Genesis 6:9-8:22
When our
oldest son was a baby, he had a little stuffed Noah’s ark. I remember this
because he loved the giraffe. There was a time when, if he didn’t have
it, we had to find it. I tell the story because it reflects what we have
reduced Genesis 6-8 to: a children’s story famous for its animals.
But read
today’s reading, and you get a whole different picture. God’s action in the
flood is driven by human sinfulness. We read yesterday that every inclination of
the human heart was only evil all the time. Today we read that the earth was corrupt
and full of violence. (Violence is actually mentioned twice. What Cain started
and Lamech continued, the rest of the fallen race carried on.) Finally, God had
had enough and decided a new start was in order, and that new start entailed
wiping the corruption from the face of the earth. We don’t know how many people
lived on the earth at that moment but the Lord saw fit to save only 8. This is
no cute story about animals; it is a demonstration of God’s revulsion over sin
and of how terrible His judgment can be.
I have a
friend who calls Noah’s flood “the second greatest outpouring of God’s wrath in
human history.” The greatest outpouring was Jesus’ death on the cross, when, as
the hymn puts it, “Many hands were raised to wound Him, / None would intervene
to save; / But the deepest stroke that pierced Him / Was the stroke that
justice gave” (Lutheran Service Book, 451, v. 2).
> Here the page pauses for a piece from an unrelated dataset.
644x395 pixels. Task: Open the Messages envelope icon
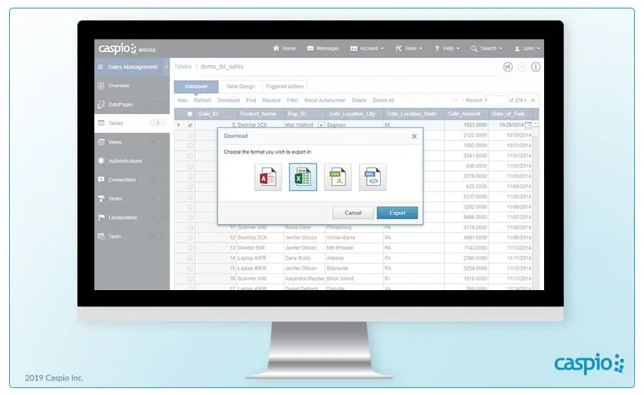[310, 49]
Between Noah and Jesus
is nothing less than God’s forbearance, not punishing human sin until by His
death Jesus would make atonement (Rom 3:25).
Therefore,
Noah’s flood is, at its core, a story about judgment and mercy, God’s fierce
wrath over human sin—all human sin, don’t kid yourself that your sins aren’t so
bad—and God’s grace, preserving a remnant because He will not give up on our
fallen, beloved race, and foreshadowing the moment when His Son would bear the
full weight of our sin in our place.
So, please,
forget the stuffed animals. It’s not that kind of story.